I needed so desperately to know what all of this was going to feel like, what were the potential complications, was I going to be able to breastfeed, and how could I make sure I wouldn't get drugs during labor (in 1989, midwifery and natural childbirth were still not the norm). Those books were companions that I read, reread, and read again for months.
Aside from these concerns, Peter and I were faced with clothing a baby and setting up our household on a single starter-level salary. That was the era when credit cards were fairly easy to come by, so we began our lifelong tango with debt and repayment. Nevertheless, money was still very tight, so we became connoisseurs of rummage and yard sales. Every Thursday we snagged the Ellsworth American and the Bar Harbor Times, heading straight for the classifieds. Our objectives were actually trifold:
--check to see if we could find a better house rental
--check to see if there were any jobs for book editors or writers (ummmm, no)
--review the listings of yard sales
This latter exercise was the sole means by which we became familiar with downeast Maine. Starting out first thing on a Saturday morning (and without GPS), we would clutch a map and compare it to the two-line sales ads, plotting out a logical circuit from one sale to the next. Obviously, we sought sales that specified baby clothes and goods; fortunately, there were many of those. Those early spring forays are burned into my memory...meeting other families, sorting through cardboard boxes or pawing over long tables in a church basement, and assembling everything we could have needed for our baby-to-be. I can still remember where I bought well-loved items that went on to be worn by all four Reifsnyder babies. I was (and am) firmly of the belief that a good hot water washing and drying will take care of almost anything and make it wearable, and most of the sellers had taken good care of the stuff, anyway. Pete and I also benefitted from generous friends and co-workers who shared bags of clothes with us--not just for our first baby, but the ones to follow. We were blessed in every way.

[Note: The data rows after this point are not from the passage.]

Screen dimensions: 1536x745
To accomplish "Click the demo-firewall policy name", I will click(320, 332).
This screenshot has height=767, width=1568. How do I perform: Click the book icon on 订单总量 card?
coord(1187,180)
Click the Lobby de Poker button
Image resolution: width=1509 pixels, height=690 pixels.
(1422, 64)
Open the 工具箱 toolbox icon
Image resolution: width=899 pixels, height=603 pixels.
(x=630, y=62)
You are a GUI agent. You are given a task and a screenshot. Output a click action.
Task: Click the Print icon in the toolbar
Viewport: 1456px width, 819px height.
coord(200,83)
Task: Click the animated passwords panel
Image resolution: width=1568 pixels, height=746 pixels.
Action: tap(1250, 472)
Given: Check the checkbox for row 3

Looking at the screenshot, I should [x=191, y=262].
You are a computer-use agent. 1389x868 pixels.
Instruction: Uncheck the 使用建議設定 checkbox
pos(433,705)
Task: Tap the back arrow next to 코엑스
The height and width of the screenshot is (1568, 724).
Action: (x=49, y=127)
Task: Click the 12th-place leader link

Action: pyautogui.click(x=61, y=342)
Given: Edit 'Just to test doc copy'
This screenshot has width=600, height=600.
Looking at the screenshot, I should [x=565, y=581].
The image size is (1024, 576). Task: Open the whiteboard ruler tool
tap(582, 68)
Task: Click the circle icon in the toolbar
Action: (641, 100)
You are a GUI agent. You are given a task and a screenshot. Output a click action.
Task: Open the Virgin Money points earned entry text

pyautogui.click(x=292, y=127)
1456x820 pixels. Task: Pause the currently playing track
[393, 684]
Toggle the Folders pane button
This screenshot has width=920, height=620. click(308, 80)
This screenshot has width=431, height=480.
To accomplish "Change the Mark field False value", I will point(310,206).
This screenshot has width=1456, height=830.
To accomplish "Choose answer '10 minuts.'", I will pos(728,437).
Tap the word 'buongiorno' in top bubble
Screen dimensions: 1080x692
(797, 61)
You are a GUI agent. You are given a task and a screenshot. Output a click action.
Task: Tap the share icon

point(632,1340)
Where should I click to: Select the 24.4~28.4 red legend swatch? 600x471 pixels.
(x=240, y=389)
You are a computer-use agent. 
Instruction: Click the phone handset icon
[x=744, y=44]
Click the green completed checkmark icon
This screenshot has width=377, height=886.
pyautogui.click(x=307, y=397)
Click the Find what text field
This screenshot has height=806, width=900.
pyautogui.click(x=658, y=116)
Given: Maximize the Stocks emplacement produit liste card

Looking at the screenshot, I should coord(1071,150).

I look back on that era and recall that my overriding emotion was wonderment. Peter and I found ourselves in the land of New, as surely as if we had taken a covered wagon to get there. Behind us were urban childhoods, elite high schools and a prestigious college. I swear to you that neither of us regretted pushing forward into this spousal, parental, semi-rural lifestyle, and though we never discussed it as such, we fashioned our own way of living and parenting that has endured for 20 years.
When Zoë arrived, the light in our lives got brighter. We never stopped venturing out and learning; we just added another passenger who was just as curious as we were. Both Pete and I adapted to baby tasks in that flow-going way, and Zoë helped immensely by being about as even-tempered and manageable as a baby can be.